Infine la Lama Cutizza o San Lorenzo della quale più volte e assolutamente inascoltati ci siamo occupati  denunciandone la cementificazione selvaggia  a fronte di un disimpegno dei  nostri amministratori che  avrebbero  dovuto pensare a interventi di ingegneria naturalistica meno impattanti e più consoni al territorio.

Le foto in nostro possesso mostrano la modifica del Paesaggio, iniziata con l’edificazione di “pezzi” della lama, che ha avuto il suo culmine con la distruzione della “rupe” dell’emergenza storico- archeologica “Ipogeo di San Lorenzo”, e di parti di antichi tratturi e muretti a secco e alcuni trulli interessati dalla strada in costruzione che corre quasi parallela alla via della Marina Vecchia (inutile, vista la breve distanza fra la Triggiano-San Giorgio e la zona 167).

Le opere di trasformazione del territorio in corso non mantengono l'assetto geomorfologico d'insieme e non conservano neppure l'assetto idrogeologico, risultando non sostenibili dal punto di vista paesaggistico - ambientale e pregiudizievoli per la conservazione dei valori e dei beni da tutelare Un rischio rappresentato dalla probabilità che eventuali inondazioni della lama Cutizza, in occasione di eccezionali e malaugurati eventi meteorologici, possano arrecare danni alle cose e alle persone che vivono sulla lama e nelle vicinanze della stessa.

La Lama, che  nasce a nord del comune di Casamassima e dopo un tragitto che attraversa i comuni di Casanassima , Capurso e Triggiano  sfocia nel Comune di Bari  nei pressi di Cala Di Mauro, non è stata riconosciuta come area protetta  pur configurandosi come ambiente naturalistico e paesaggistico di valore   in cui si conservano specie vegetali  a sviluppo spontaneo e habitat ideale per la fauna quali volpi, rane, ricci di terra e donnole, inoltre assolve un ruolo importante di funzionalità idraulica, non dobbiamo mai dimenticare ciò che avvenne nella notte tra il 22 e il 23 ottobre del 2005 dove un’ondata di piena uccise 6 persone, difatti il Comune di Triggiano nell’aprile 2010 ha presentato un progetto che prevede la realizzazione di un “canale deviatore” per la mitigazione del rischio idraulico e idrogeologico.
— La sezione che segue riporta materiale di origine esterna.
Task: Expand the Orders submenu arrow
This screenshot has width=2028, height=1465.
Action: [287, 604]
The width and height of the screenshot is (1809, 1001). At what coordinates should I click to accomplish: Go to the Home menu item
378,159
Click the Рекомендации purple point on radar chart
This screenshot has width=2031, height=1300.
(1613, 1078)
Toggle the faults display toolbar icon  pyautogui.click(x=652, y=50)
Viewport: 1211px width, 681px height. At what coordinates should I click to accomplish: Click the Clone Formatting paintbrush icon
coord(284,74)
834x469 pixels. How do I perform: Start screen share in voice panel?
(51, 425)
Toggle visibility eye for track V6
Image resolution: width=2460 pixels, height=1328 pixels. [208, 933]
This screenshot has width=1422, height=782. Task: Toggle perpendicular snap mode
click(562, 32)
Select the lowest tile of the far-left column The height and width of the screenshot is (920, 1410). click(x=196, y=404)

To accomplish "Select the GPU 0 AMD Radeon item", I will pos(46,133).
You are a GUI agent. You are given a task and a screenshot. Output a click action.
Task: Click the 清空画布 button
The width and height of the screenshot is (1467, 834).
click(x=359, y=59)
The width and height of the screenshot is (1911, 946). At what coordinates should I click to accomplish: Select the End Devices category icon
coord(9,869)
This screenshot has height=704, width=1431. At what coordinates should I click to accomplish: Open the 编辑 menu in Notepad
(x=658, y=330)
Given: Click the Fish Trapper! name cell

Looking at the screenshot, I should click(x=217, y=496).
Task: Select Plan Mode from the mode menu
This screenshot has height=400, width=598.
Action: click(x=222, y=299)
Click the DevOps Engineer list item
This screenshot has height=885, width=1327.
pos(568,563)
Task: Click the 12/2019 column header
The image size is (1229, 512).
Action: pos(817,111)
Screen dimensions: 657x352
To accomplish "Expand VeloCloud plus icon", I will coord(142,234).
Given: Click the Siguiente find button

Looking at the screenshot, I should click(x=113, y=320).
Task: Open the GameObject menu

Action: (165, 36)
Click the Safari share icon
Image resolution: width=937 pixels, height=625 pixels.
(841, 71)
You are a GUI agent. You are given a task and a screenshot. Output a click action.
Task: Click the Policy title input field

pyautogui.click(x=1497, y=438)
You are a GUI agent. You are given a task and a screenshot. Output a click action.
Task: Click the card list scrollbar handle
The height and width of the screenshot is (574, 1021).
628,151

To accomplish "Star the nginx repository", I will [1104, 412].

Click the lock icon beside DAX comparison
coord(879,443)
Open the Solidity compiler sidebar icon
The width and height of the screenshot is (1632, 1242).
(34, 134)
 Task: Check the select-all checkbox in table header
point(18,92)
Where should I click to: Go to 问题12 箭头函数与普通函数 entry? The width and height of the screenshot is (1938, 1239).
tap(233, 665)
Il primo sfregio alla lama fu determinata dalla creazione di un intero quartiere nel comune di Triggiano, che  in virtù dell’imponente sviluppo urbanistico si è esteso nel lato nord-est zona San Lorenzo, cioè Lama Cutizza.

La lotta del Movimento di Liberazione Per il Bene Comune contro il consumo indiscriminato del territorio  non è semplicemente una reazione al mercatismo in favore della restaurazione della potestà dello stato sulle risorse comuni. Essa al contrario dà voce all’insoddisfazione e all’insofferenza per quelle politiche pubbliche che hanno generato l’attuale crisi di fiducia nelle istituzioni e nella rappresentanza politica.